[Collected data entries]
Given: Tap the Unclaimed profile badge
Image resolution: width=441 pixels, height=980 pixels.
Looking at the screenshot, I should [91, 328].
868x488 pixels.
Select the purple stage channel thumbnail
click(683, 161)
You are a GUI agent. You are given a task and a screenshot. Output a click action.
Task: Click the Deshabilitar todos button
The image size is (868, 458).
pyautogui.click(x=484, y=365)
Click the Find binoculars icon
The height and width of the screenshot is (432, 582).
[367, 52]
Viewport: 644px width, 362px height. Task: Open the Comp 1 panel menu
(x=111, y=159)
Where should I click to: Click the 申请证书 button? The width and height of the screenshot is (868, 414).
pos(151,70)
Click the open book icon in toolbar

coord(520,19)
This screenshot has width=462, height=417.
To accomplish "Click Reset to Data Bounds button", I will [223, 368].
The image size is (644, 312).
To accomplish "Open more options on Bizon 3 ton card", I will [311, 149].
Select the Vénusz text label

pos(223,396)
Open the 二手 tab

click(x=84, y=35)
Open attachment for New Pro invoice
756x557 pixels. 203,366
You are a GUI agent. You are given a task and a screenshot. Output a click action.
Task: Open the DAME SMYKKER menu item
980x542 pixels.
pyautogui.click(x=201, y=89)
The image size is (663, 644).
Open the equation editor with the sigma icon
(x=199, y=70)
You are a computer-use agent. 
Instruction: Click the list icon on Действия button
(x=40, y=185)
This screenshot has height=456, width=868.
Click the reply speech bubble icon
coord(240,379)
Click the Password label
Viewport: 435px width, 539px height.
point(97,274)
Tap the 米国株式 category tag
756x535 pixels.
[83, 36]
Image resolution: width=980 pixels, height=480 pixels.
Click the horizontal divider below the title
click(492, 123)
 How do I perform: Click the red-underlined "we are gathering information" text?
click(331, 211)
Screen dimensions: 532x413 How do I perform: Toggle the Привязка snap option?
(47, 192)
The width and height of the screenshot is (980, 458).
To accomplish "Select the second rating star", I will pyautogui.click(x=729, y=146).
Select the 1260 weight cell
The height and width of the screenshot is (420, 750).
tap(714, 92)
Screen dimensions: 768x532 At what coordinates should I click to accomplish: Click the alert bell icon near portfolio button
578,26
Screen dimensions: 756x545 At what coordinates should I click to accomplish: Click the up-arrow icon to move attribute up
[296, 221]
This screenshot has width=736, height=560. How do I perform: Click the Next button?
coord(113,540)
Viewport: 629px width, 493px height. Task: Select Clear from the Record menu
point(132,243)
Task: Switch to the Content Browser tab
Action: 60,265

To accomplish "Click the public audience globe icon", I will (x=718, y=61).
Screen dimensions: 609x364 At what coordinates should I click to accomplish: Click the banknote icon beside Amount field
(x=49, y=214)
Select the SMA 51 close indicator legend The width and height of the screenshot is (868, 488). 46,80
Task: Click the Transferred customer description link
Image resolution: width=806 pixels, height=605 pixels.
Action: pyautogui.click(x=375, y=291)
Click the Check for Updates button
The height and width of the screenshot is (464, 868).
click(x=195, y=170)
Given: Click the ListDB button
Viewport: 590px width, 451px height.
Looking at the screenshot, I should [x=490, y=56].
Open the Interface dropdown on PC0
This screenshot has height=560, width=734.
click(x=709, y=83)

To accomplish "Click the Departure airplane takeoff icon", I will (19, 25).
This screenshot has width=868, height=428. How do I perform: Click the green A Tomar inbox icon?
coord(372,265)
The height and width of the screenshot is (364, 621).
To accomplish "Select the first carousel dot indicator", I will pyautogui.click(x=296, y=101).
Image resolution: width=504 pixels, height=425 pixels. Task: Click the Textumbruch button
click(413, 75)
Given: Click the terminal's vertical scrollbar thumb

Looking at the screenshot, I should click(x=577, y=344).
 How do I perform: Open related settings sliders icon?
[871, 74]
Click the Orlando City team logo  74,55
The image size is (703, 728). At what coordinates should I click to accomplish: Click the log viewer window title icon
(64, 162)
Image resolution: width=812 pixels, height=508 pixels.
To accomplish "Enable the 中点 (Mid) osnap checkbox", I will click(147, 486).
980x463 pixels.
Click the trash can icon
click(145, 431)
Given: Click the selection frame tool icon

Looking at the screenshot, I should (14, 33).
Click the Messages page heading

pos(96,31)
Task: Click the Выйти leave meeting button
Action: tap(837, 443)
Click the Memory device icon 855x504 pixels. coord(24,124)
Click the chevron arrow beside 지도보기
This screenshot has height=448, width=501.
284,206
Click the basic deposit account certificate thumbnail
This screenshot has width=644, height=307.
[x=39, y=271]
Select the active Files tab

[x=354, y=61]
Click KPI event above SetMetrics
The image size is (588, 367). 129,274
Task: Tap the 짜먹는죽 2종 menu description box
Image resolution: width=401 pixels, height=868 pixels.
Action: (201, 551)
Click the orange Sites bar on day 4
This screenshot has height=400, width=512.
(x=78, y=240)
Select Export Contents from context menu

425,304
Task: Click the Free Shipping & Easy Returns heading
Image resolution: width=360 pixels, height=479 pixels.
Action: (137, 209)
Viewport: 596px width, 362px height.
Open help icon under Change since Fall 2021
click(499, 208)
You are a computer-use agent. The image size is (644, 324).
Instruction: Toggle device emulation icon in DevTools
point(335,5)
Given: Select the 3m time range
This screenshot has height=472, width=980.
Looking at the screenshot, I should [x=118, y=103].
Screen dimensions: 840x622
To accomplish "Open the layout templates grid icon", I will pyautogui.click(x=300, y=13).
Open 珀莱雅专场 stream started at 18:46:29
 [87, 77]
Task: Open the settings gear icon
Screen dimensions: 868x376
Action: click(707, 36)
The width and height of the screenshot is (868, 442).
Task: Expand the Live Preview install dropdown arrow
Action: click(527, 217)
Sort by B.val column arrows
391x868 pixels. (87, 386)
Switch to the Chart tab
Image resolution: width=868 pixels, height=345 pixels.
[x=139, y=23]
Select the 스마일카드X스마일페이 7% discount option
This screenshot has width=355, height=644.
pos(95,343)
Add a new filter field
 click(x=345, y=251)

Work instructions —
The data above is to be restated line for line, word for word.

Answer to this task —
Given: Tap the Unclaimed profile badge
Image resolution: width=441 pixels, height=980 pixels.
Looking at the screenshot, I should [91, 328].
868x488 pixels.
Select the purple stage channel thumbnail
click(683, 161)
You are a GUI agent. You are given a task and a screenshot. Output a click action.
Task: Click the Deshabilitar todos button
The image size is (868, 458).
pyautogui.click(x=484, y=365)
Click the Find binoculars icon
The height and width of the screenshot is (432, 582).
[367, 52]
Viewport: 644px width, 362px height. Task: Open the Comp 1 panel menu
(x=111, y=159)
Where should I click to: Click the 申请证书 button? The width and height of the screenshot is (868, 414).
pos(151,70)
Click the open book icon in toolbar

coord(520,19)
This screenshot has width=462, height=417.
To accomplish "Click Reset to Data Bounds button", I will [223, 368].
The image size is (644, 312).
To accomplish "Open more options on Bizon 3 ton card", I will [311, 149].
Select the Vénusz text label

pos(223,396)
Open the 二手 tab

click(x=84, y=35)
Open attachment for New Pro invoice
756x557 pixels. 203,366
You are a GUI agent. You are given a task and a screenshot. Output a click action.
Task: Open the DAME SMYKKER menu item
980x542 pixels.
pyautogui.click(x=201, y=89)
The image size is (663, 644).
Open the equation editor with the sigma icon
(x=199, y=70)
You are a computer-use agent. 
Instruction: Click the list icon on Действия button
(x=40, y=185)
This screenshot has height=456, width=868.
Click the reply speech bubble icon
coord(240,379)
Click the Password label
Viewport: 435px width, 539px height.
point(97,274)
Tap the 米国株式 category tag
756x535 pixels.
[83, 36]
Image resolution: width=980 pixels, height=480 pixels.
Click the horizontal divider below the title
click(492, 123)
 How do I perform: Click the red-underlined "we are gathering information" text?
click(331, 211)
Screen dimensions: 532x413 How do I perform: Toggle the Привязка snap option?
(47, 192)
The width and height of the screenshot is (980, 458).
To accomplish "Select the second rating star", I will pyautogui.click(x=729, y=146).
Select the 1260 weight cell
The height and width of the screenshot is (420, 750).
tap(714, 92)
Screen dimensions: 768x532 At what coordinates should I click to accomplish: Click the alert bell icon near portfolio button
578,26
Screen dimensions: 756x545 At what coordinates should I click to accomplish: Click the up-arrow icon to move attribute up
[296, 221]
This screenshot has width=736, height=560. How do I perform: Click the Next button?
coord(113,540)
Viewport: 629px width, 493px height. Task: Select Clear from the Record menu
point(132,243)
Task: Switch to the Content Browser tab
Action: 60,265

To accomplish "Click the public audience globe icon", I will (x=718, y=61).
Screen dimensions: 609x364 At what coordinates should I click to accomplish: Click the banknote icon beside Amount field
(x=49, y=214)
Select the SMA 51 close indicator legend The width and height of the screenshot is (868, 488). 46,80
Task: Click the Transferred customer description link
Image resolution: width=806 pixels, height=605 pixels.
Action: pyautogui.click(x=375, y=291)
Click the Check for Updates button
The height and width of the screenshot is (464, 868).
click(x=195, y=170)
Given: Click the ListDB button
Viewport: 590px width, 451px height.
Looking at the screenshot, I should [x=490, y=56].
Open the Interface dropdown on PC0
This screenshot has height=560, width=734.
click(x=709, y=83)

To accomplish "Click the Departure airplane takeoff icon", I will (19, 25).
This screenshot has width=868, height=428. How do I perform: Click the green A Tomar inbox icon?
coord(372,265)
The height and width of the screenshot is (364, 621).
To accomplish "Select the first carousel dot indicator", I will pyautogui.click(x=296, y=101).
Image resolution: width=504 pixels, height=425 pixels. Task: Click the Textumbruch button
click(413, 75)
Given: Click the terminal's vertical scrollbar thumb

Looking at the screenshot, I should click(x=577, y=344).
 How do I perform: Open related settings sliders icon?
[871, 74]
Click the Orlando City team logo  74,55
The image size is (703, 728). At what coordinates should I click to accomplish: Click the log viewer window title icon
(64, 162)
Image resolution: width=812 pixels, height=508 pixels.
To accomplish "Enable the 中点 (Mid) osnap checkbox", I will click(147, 486).
980x463 pixels.
Click the trash can icon
click(145, 431)
Given: Click the selection frame tool icon

Looking at the screenshot, I should (14, 33).
Click the Messages page heading

pos(96,31)
Task: Click the Выйти leave meeting button
Action: tap(837, 443)
Click the Memory device icon 855x504 pixels. coord(24,124)
Click the chevron arrow beside 지도보기
This screenshot has height=448, width=501.
284,206
Click the basic deposit account certificate thumbnail
This screenshot has width=644, height=307.
[x=39, y=271]
Select the active Files tab

[x=354, y=61]
Click KPI event above SetMetrics
The image size is (588, 367). 129,274
Task: Tap the 짜먹는죽 2종 menu description box
Image resolution: width=401 pixels, height=868 pixels.
Action: (201, 551)
Click the orange Sites bar on day 4
This screenshot has height=400, width=512.
(x=78, y=240)
Select Export Contents from context menu

425,304
Task: Click the Free Shipping & Easy Returns heading
Image resolution: width=360 pixels, height=479 pixels.
Action: (137, 209)
Viewport: 596px width, 362px height.
Open help icon under Change since Fall 2021
click(499, 208)
You are a computer-use agent. The image size is (644, 324).
Instruction: Toggle device emulation icon in DevTools
point(335,5)
Given: Select the 3m time range
This screenshot has height=472, width=980.
Looking at the screenshot, I should [x=118, y=103].
Screen dimensions: 840x622
To accomplish "Open the layout templates grid icon", I will pyautogui.click(x=300, y=13).
Open 珀莱雅专场 stream started at 18:46:29
 [87, 77]
Task: Open the settings gear icon
Screen dimensions: 868x376
Action: click(707, 36)
The width and height of the screenshot is (868, 442).
Task: Expand the Live Preview install dropdown arrow
Action: click(527, 217)
Sort by B.val column arrows
391x868 pixels. (87, 386)
Switch to the Chart tab
Image resolution: width=868 pixels, height=345 pixels.
[x=139, y=23]
Select the 스마일카드X스마일페이 7% discount option
This screenshot has width=355, height=644.
pos(95,343)
Add a new filter field
 click(x=345, y=251)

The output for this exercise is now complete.